How Covid-19 Is Affecting The Australian Lending Market
If we allow you to name one thing you didn’t make plans for this year, your answer undoubtedly would be Covid-19. Of course, we also did not plan for it, but here we are! We all have to live with it.
It has been months since you all added the words to your everyday jargon, while also waiting to see the end of its rampage. For sure, the infection has affected many parts of the Australian economy, and the Lending Market is not left out.
As part of our effort to inform our clients of happenings, we bring to you different ways the Covid-19 pandemic is affecting the Australian Lending Market.
First, one thing you should know is that there would be a liquidity impact on the lending market. Depending on the extent, this may affect strong credit unions and banks. The Covid-19 pandemic is more likely to increase the credit risk of many borrowers in the lending market.
The lockdown restriction measure, which significantly slowed down physical movement and economic activities in Australia, is one of the sources of the crisis rocking the lending market. The inability of consumers to go to work, engage in businesses daily and make a profit is almost crippling the lending repayment.
In the same vein, the Covid-19 pandemic is causing a rapid decline in mortgage purchases. Since the virus became widespread in Australia, many residents have been more about staying safe and worrying less about the acquisition of mortgage cars, houses and electronics. This has led to low purchases.

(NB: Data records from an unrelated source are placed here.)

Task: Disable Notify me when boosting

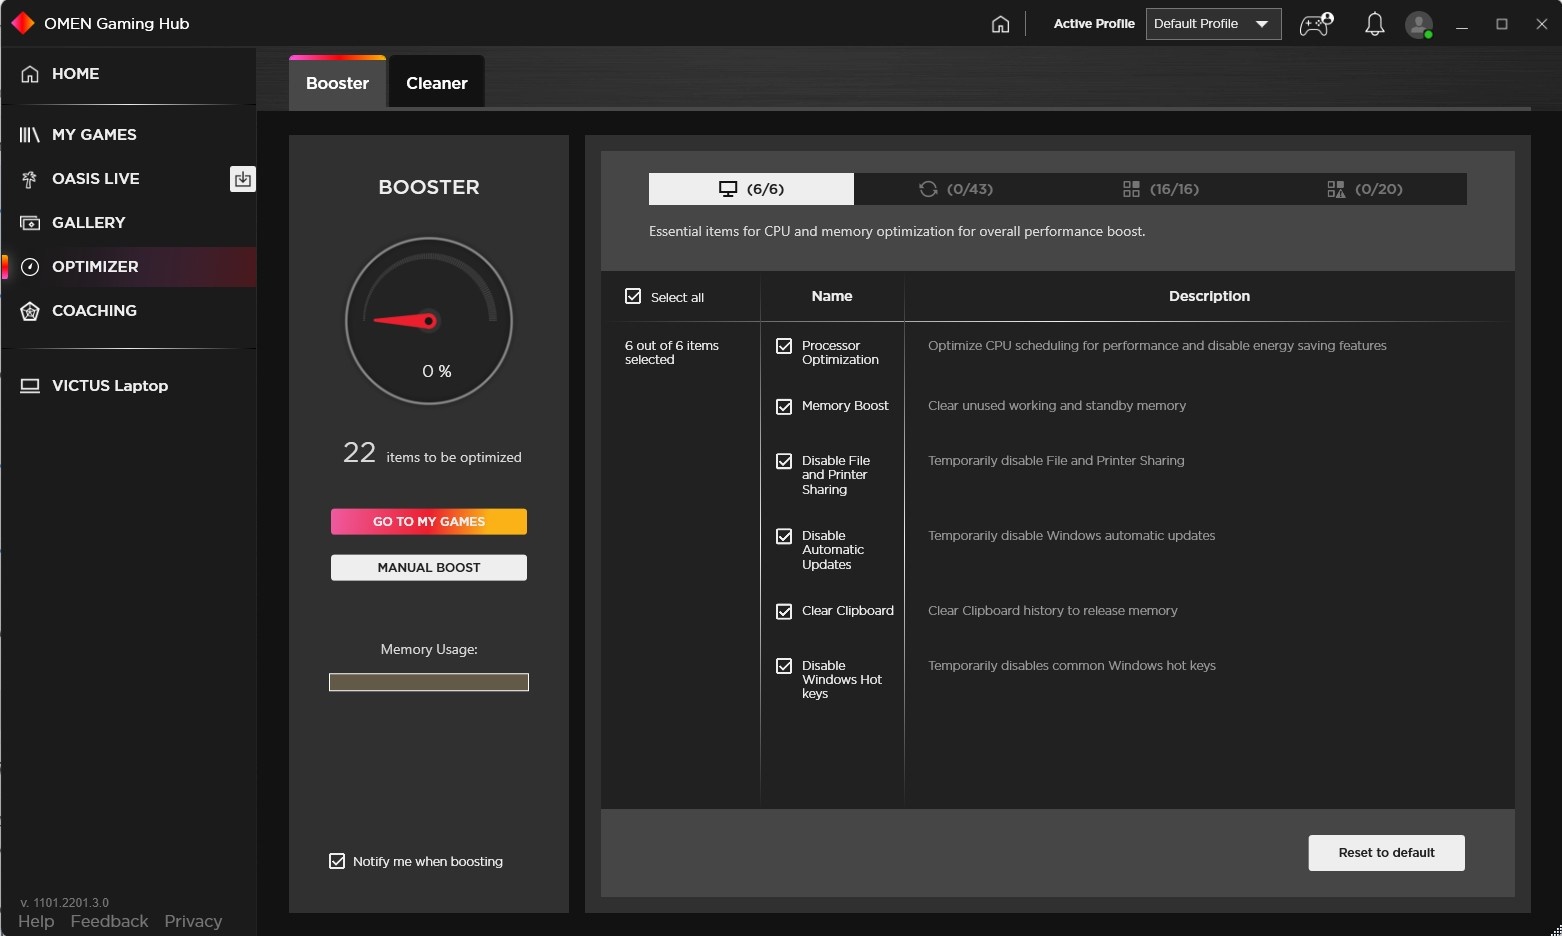Action: click(337, 861)
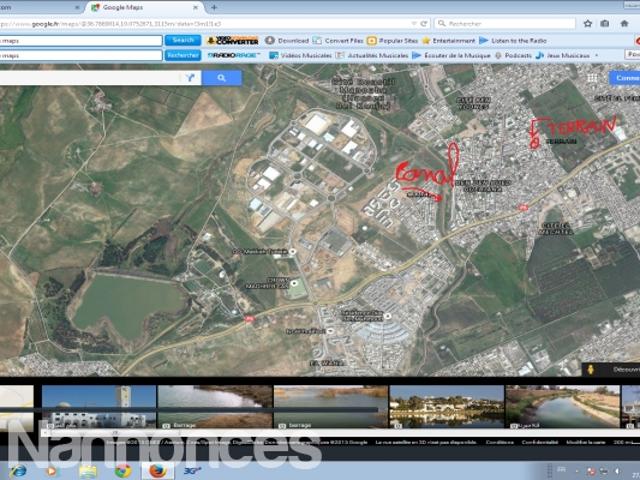640x480 pixels.
Task: Bookmark page with the star icon
Action: [x=588, y=24]
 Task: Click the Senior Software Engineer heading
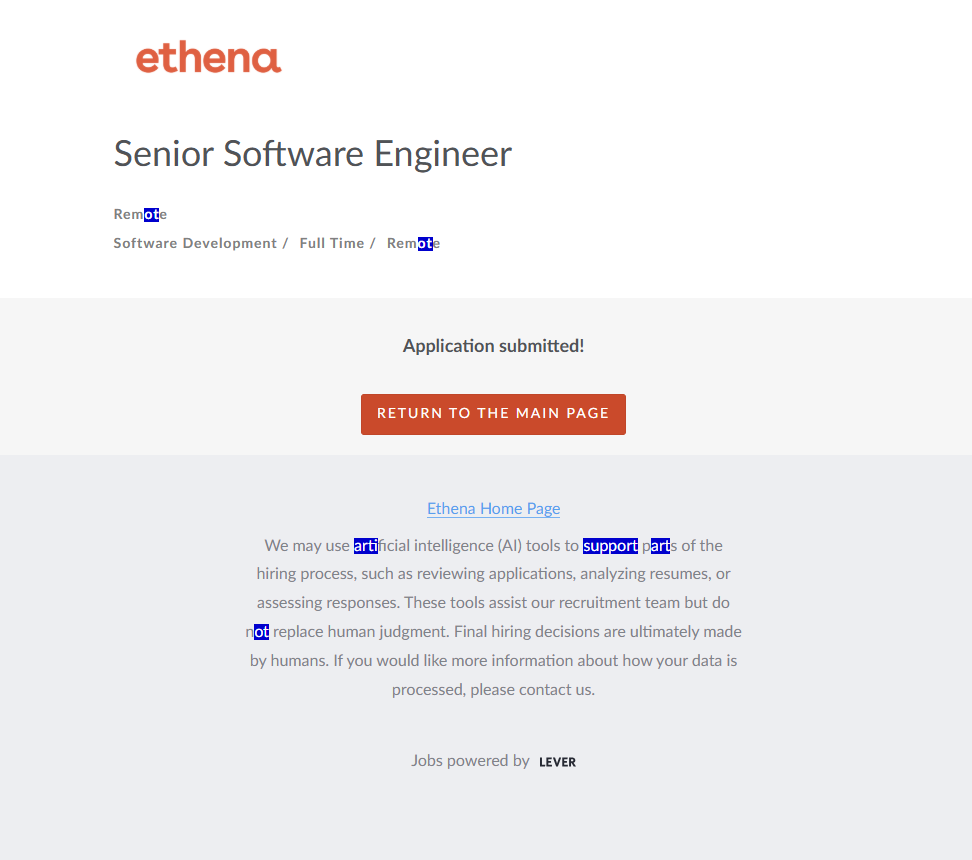[312, 154]
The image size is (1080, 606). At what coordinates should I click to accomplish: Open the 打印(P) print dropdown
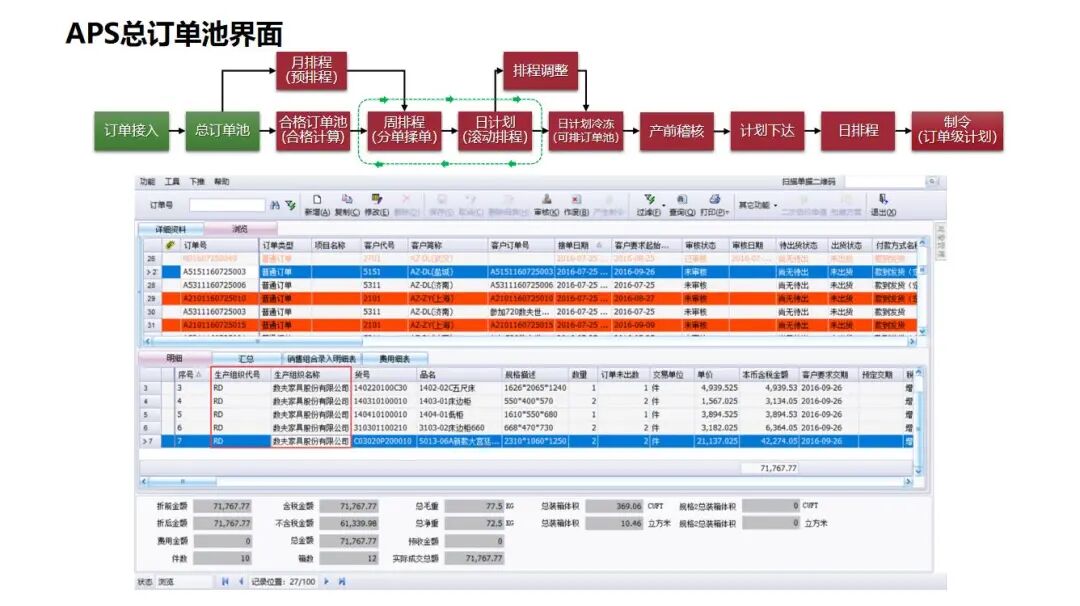click(x=714, y=205)
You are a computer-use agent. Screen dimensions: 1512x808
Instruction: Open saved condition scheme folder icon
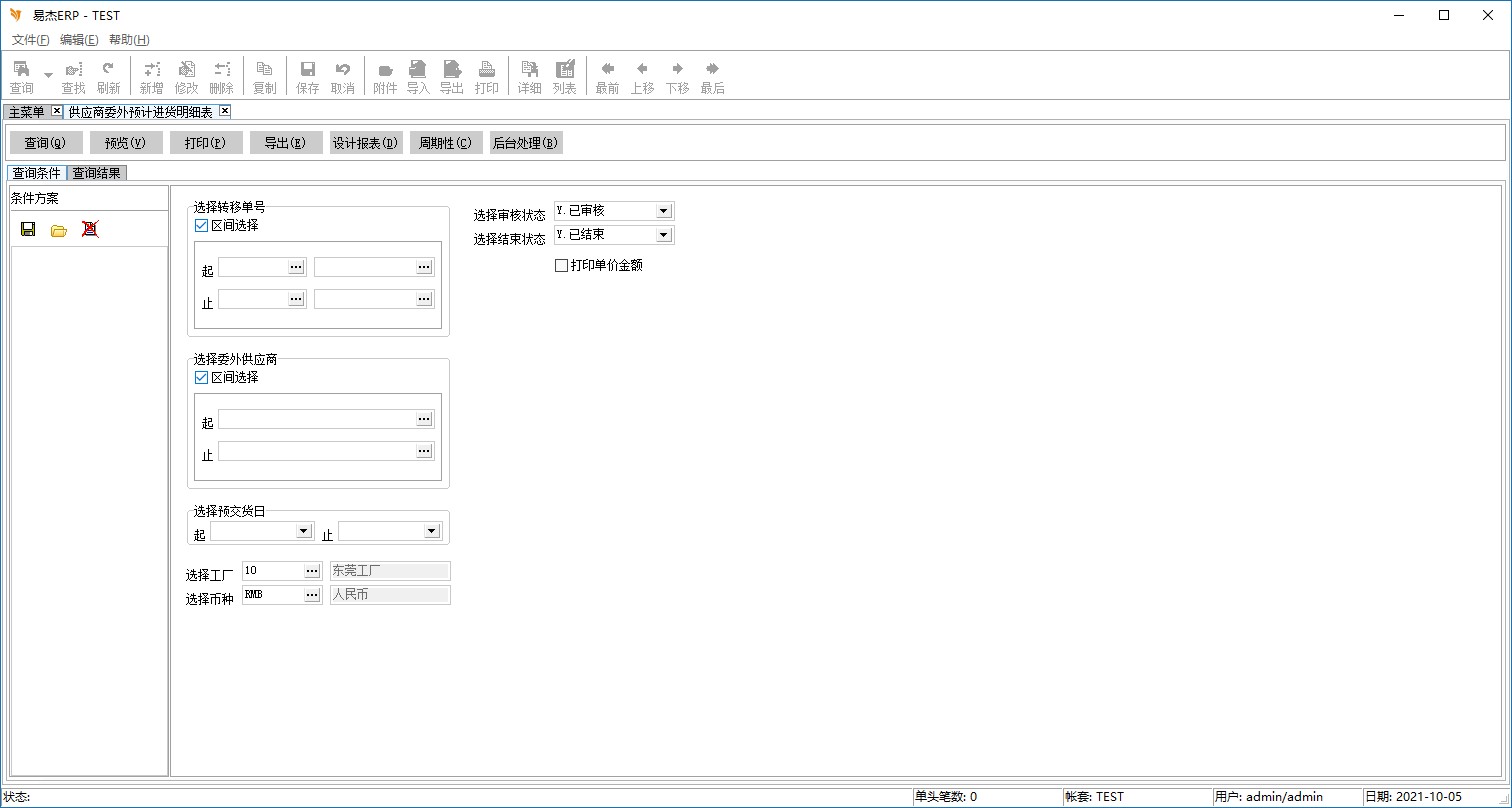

Moreover, the pandemic has led to a historic low-interest rate of 0.5% in Australia as announced by the Reserve Bank of Australia (RBA). The actual effect of this on the lending market is witnessing an increasing number of borrowers.
Also, the lending market is beginning to witness a steady decline in the request for personal loans. This ugly trend is bitterly marked with contraction in the supply of credit to lenders across Australia.
In the heat of the pandemic, banks granted retail customers leave to suspend repayment of home loans for a maximum period of six months. Nonetheless, the interest continues to accrue and will be paid alongside the suspended repayments.
For small businesses, a keenly similar arrangement was put in place, as well as fee waivers and discounts depending on banks policies.
The COVID-19 effect also extended to payment of establishment fee for equipment finance loans obtained from the lending market. Meanwhile, banks are enduring deferred repayments for up to six months from businesses that have borrowed a total of $10m.
Furthermore, due to the current economic downturn, operators in the lending markets are reluctant to give out loans because of the fear many borrowers would be unable to make repayment as and when due. Without a doubt, this will affect their businesses and profit.
Even more, loans are now selectively being given to persons evaluated to have a definite source of income at this period—for instance, private business owners.
In the end, the lending market may require some government aids or benefits to survive the current hurdles and get back to its normal state.